Dive Brief:
- A new study shows that job applicants with Asian names are 28% less likely to be called in for an interview, reports NPR. The Canadian study by Ryerson University and the University of Toronto found that Indian, Chinese and Pakistani-named applicants received fewer call-ins for interviews than applicants with Anglo-sounding names, even when their qualifications were the same.
- To conduct the study, researchers responded to 3,225 job postings with 12,910 bogus applications, says NPR. Even applicants with Anglo-sounding first names paired with Asian surnames were less likely to be called in for an interview.
- NPR pointed to another study published in the Administrative Science Quarterly Journal, which showed that Asian applicants doubled their chances of being called in for an interview if they changed their names to sound more Anglo and removed any references to their ethnicity on resumes.
Dive Insight:
Diversity has become a real problem for a variety of industries — including tech — due to homogenous cultures and the subsequent desire for "cultural fit."

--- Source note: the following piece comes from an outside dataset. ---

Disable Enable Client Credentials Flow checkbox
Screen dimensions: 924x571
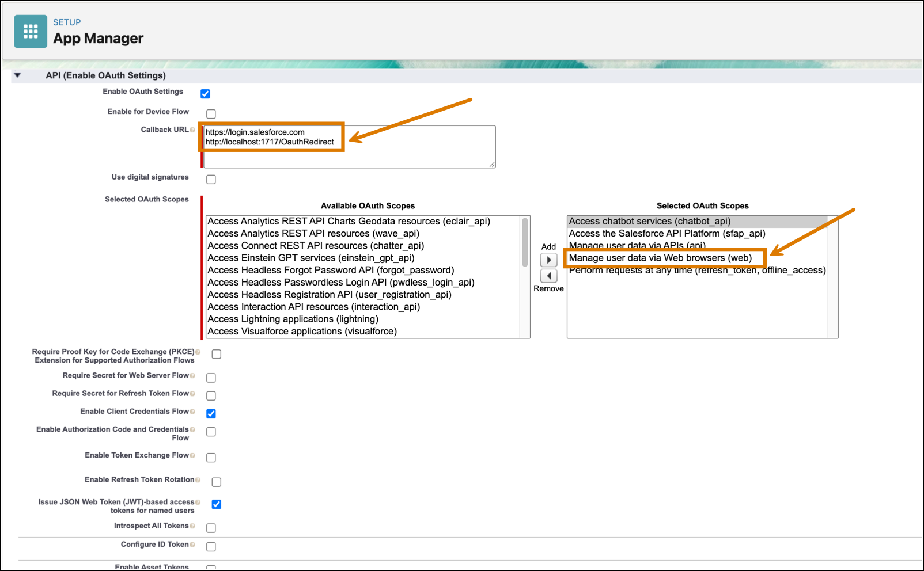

Job applicants are passed over for many reasons, and not all are discriminatory. But black applicants with so-called "black-sounding" names face the same barriers, studies have shown. For this reason, recruitment leaders are starting to leave names off resumes during the first phase of hiring.
A lot of new recruitment tech seeks to eliminate bias in the first phases of the job hunt. Some employers have opted to exclude questions on application forms that would identify applicants' ethnicity or race or have even adjusted the job ad language to be more inclusive and appealing across a wide range of personalities. These are all important first steps in diversifying the talent pipeline.